Would you transcribe the data word for word?
*** DATA FOR PROCESSING ***
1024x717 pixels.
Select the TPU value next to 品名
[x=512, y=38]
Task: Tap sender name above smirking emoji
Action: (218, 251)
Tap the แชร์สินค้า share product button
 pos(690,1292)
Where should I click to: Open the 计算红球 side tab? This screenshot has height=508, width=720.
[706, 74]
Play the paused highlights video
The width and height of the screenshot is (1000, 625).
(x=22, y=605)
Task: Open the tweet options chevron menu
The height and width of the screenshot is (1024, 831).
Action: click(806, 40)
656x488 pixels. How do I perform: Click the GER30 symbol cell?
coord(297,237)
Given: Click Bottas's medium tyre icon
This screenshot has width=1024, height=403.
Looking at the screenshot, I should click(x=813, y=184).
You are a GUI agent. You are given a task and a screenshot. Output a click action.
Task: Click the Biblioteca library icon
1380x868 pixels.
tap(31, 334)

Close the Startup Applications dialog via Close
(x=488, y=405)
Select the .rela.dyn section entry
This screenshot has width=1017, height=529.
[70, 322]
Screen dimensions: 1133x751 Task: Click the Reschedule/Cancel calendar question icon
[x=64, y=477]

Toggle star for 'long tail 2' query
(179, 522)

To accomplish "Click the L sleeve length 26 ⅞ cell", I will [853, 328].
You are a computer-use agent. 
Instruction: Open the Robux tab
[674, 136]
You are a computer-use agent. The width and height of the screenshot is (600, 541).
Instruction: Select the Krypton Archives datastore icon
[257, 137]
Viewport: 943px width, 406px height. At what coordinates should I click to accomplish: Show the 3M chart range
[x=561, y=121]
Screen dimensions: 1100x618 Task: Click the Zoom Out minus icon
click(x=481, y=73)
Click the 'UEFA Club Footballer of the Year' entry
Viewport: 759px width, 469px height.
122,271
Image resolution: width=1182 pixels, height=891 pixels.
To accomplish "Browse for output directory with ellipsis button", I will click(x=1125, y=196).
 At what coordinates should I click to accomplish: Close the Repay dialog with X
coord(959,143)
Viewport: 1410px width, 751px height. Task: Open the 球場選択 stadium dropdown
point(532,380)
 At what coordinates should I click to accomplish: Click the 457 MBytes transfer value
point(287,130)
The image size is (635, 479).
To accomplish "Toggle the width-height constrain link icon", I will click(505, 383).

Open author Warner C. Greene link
*** End of DATA FOR PROCESSING ***
RESPONSE:
1024x717 pixels.
Select the TPU value next to 品名
[x=512, y=38]
Task: Tap sender name above smirking emoji
Action: (218, 251)
Tap the แชร์สินค้า share product button
 pos(690,1292)
Where should I click to: Open the 计算红球 side tab? This screenshot has height=508, width=720.
[706, 74]
Play the paused highlights video
The width and height of the screenshot is (1000, 625).
(x=22, y=605)
Task: Open the tweet options chevron menu
The height and width of the screenshot is (1024, 831).
Action: click(806, 40)
656x488 pixels. How do I perform: Click the GER30 symbol cell?
coord(297,237)
Given: Click Bottas's medium tyre icon
This screenshot has width=1024, height=403.
Looking at the screenshot, I should click(x=813, y=184).
You are a GUI agent. You are given a task and a screenshot. Output a click action.
Task: Click the Biblioteca library icon
1380x868 pixels.
tap(31, 334)

Close the Startup Applications dialog via Close
(x=488, y=405)
Select the .rela.dyn section entry
This screenshot has width=1017, height=529.
[70, 322]
Screen dimensions: 1133x751 Task: Click the Reschedule/Cancel calendar question icon
[x=64, y=477]

Toggle star for 'long tail 2' query
(179, 522)

To accomplish "Click the L sleeve length 26 ⅞ cell", I will [853, 328].
You are a computer-use agent. 
Instruction: Open the Robux tab
[674, 136]
You are a computer-use agent. The width and height of the screenshot is (600, 541).
Instruction: Select the Krypton Archives datastore icon
[257, 137]
Viewport: 943px width, 406px height. At what coordinates should I click to accomplish: Show the 3M chart range
[x=561, y=121]
Screen dimensions: 1100x618 Task: Click the Zoom Out minus icon
click(x=481, y=73)
Click the 'UEFA Club Footballer of the Year' entry
Viewport: 759px width, 469px height.
122,271
Image resolution: width=1182 pixels, height=891 pixels.
To accomplish "Browse for output directory with ellipsis button", I will click(x=1125, y=196).
 At what coordinates should I click to accomplish: Close the Repay dialog with X
coord(959,143)
Viewport: 1410px width, 751px height. Task: Open the 球場選択 stadium dropdown
point(532,380)
 At what coordinates should I click to accomplish: Click the 457 MBytes transfer value
point(287,130)
The image size is (635, 479).
To accomplish "Toggle the width-height constrain link icon", I will click(505, 383).

Open author Warner C. Greene link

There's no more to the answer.